→ **Work instruction**:
Sort through the entries below and pull out lines containing the word "Expand".

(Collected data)
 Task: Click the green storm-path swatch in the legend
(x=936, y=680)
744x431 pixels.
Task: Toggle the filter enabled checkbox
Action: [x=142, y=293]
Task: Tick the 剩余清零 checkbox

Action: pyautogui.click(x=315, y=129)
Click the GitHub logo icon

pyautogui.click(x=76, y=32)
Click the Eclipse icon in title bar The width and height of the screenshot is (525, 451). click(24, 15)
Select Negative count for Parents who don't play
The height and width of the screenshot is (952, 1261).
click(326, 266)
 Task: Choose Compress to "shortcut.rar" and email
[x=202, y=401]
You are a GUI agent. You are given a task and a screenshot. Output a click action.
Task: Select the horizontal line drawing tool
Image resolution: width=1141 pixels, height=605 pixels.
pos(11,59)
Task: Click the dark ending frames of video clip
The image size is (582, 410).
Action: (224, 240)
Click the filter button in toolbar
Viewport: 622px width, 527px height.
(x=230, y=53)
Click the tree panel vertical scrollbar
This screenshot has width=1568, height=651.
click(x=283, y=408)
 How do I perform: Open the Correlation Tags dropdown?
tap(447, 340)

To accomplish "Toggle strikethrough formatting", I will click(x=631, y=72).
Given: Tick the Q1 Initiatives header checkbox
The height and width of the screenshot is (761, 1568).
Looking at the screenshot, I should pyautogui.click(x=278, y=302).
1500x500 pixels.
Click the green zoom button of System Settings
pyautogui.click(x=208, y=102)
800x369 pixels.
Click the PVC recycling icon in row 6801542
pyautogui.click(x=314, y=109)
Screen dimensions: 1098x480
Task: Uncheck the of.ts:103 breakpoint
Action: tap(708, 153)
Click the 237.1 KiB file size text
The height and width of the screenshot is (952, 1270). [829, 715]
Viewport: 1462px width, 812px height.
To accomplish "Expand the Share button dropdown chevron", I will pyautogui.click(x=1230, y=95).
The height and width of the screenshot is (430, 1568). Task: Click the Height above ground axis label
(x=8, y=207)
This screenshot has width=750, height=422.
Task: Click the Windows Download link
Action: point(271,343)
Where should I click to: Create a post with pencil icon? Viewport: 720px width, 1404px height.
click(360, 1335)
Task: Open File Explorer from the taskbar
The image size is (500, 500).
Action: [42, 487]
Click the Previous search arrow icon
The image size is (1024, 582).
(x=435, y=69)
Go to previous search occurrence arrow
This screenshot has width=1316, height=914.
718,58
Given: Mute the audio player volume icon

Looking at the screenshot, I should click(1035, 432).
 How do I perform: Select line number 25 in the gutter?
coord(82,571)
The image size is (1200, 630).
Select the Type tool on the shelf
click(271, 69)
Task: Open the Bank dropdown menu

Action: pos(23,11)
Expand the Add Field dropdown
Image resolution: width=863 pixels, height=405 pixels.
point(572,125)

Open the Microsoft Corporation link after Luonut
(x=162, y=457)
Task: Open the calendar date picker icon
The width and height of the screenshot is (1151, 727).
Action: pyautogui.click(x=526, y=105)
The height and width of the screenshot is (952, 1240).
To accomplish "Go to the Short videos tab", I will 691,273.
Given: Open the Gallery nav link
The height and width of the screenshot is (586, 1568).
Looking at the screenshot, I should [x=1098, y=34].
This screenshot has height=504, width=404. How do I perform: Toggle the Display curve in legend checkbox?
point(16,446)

→ **Response to the task**:
To accomplish "Expand the Share button dropdown chevron", I will pyautogui.click(x=1230, y=95).
Expand the Add Field dropdown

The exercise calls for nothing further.